=== Description of the task ===
Edit everything from the line containing "Select 米拉贝尔·神官骑士's golden hammer weapon" down to the line containing "Viewport: 740px width, 550px", replacing "filter field" with "filter box" and keeping all else unchanged. Give only those lines, and leave the pictures out of your answer.
* Begin Records for the exercise *
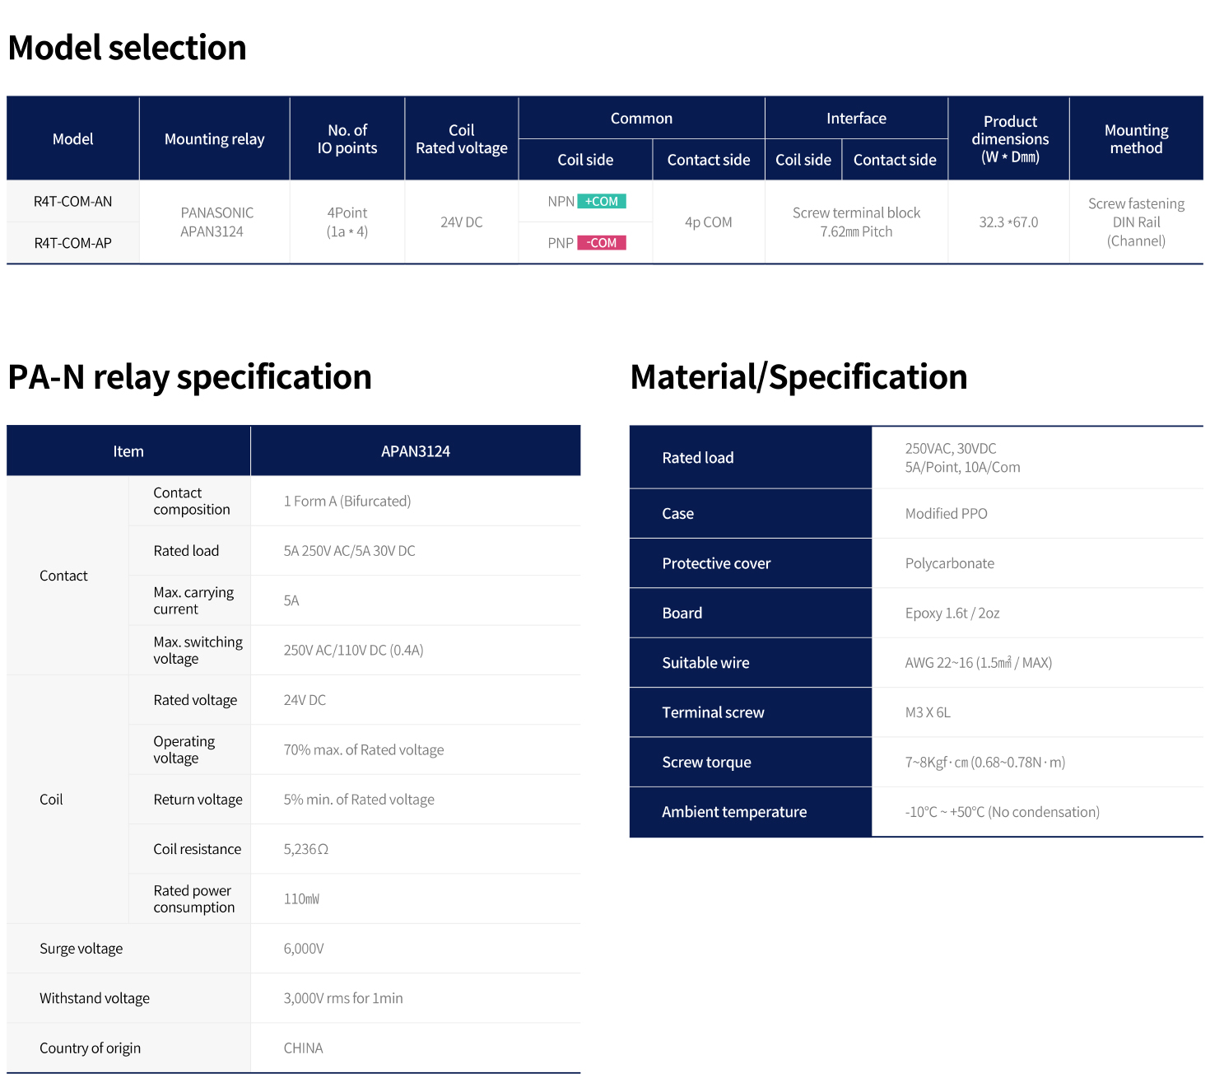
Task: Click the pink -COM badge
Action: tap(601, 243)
* End Records for the exercise *
* Begin Records for the exercise *
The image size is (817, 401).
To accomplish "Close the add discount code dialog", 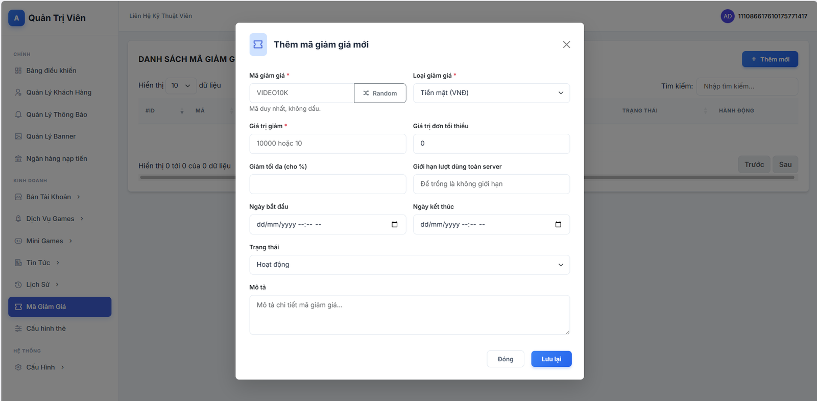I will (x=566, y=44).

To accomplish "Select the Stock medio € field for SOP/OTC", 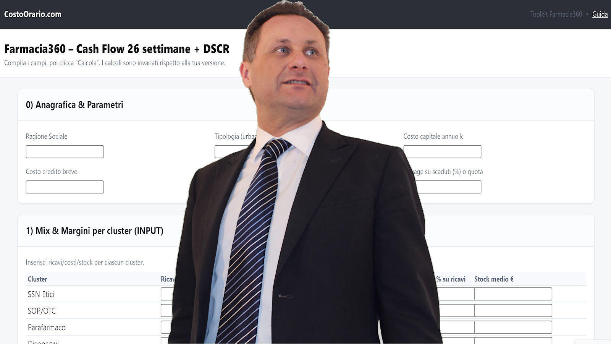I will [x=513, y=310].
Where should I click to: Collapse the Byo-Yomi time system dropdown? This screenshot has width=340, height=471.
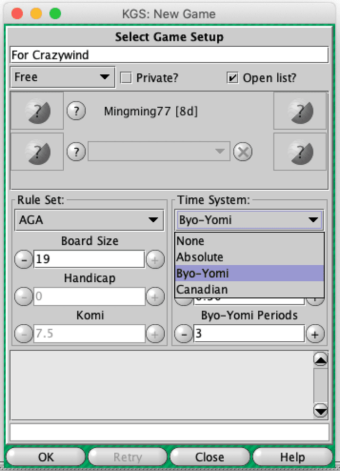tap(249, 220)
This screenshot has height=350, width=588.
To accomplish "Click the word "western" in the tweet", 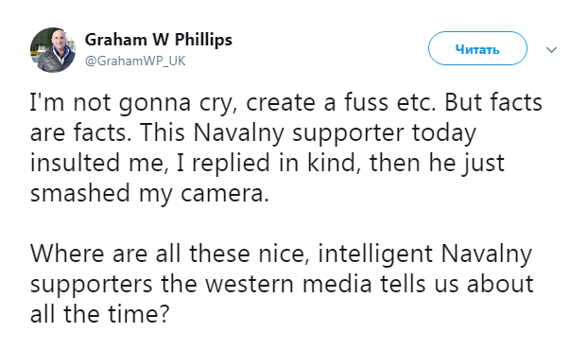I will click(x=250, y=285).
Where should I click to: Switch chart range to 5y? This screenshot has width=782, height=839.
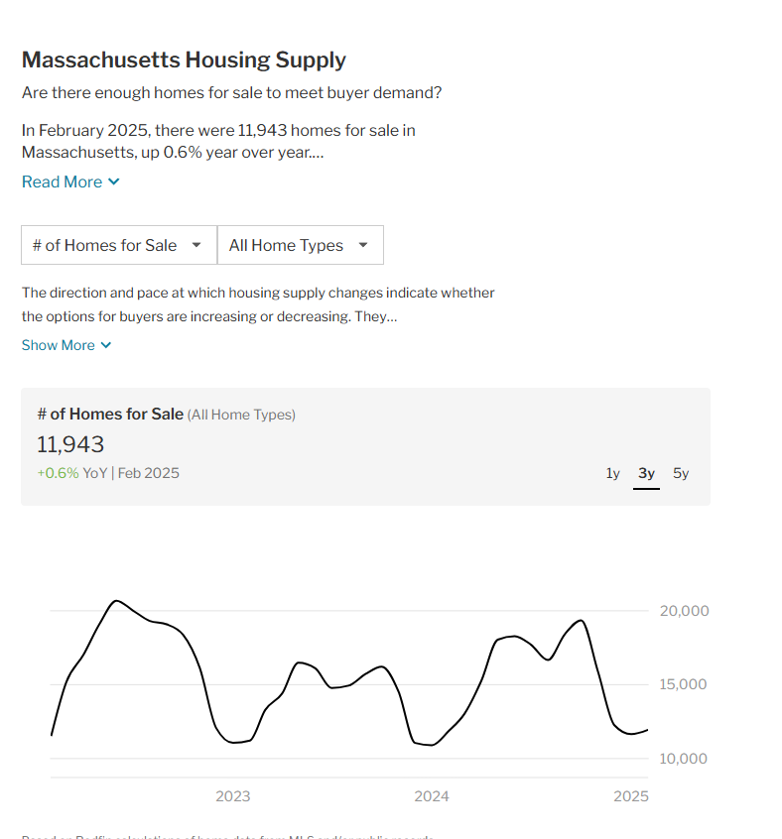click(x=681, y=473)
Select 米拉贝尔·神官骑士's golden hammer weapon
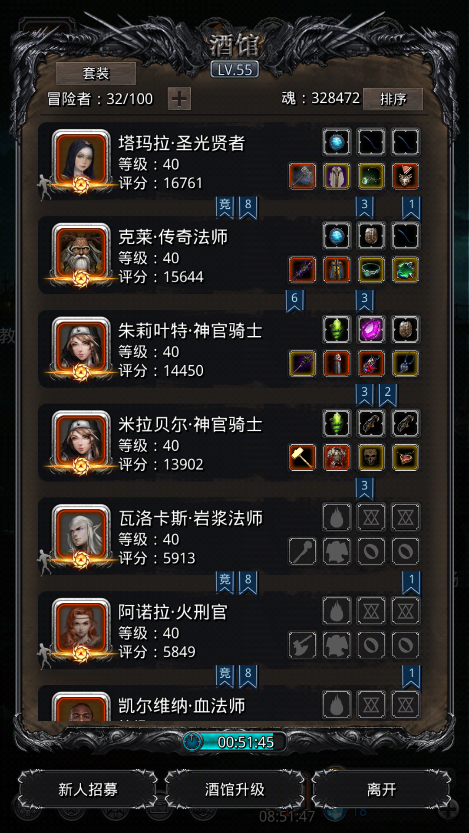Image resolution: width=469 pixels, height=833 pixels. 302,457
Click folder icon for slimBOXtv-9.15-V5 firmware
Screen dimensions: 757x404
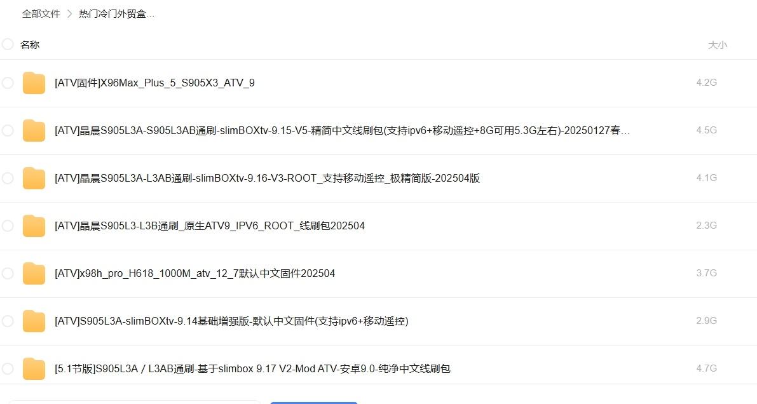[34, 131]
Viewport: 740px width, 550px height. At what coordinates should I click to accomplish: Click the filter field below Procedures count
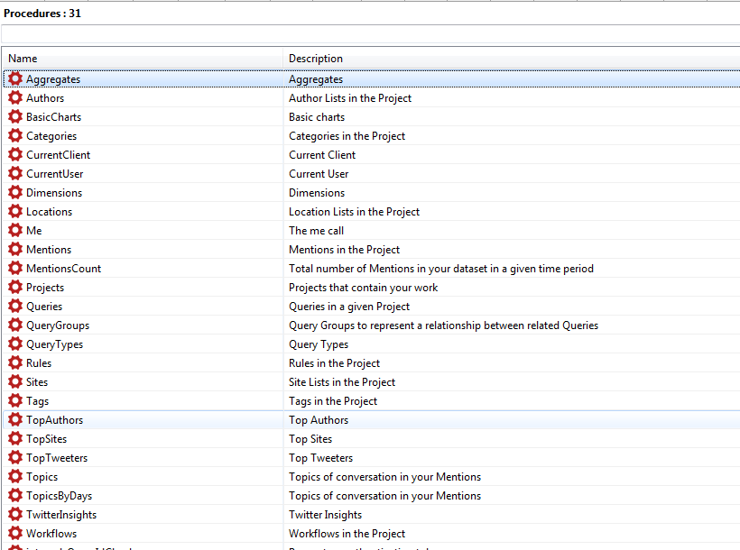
* End Records for the exercise *
=== Response below ===
Select 米拉贝尔·神官骑士's golden hammer weapon
Image resolution: width=469 pixels, height=833 pixels. 302,457
Click folder icon for slimBOXtv-9.15-V5 firmware
Screen dimensions: 757x404
[34, 131]
Viewport: 740px width, 550px height. At what coordinates should I click to accomplish: Click the filter box below Procedures count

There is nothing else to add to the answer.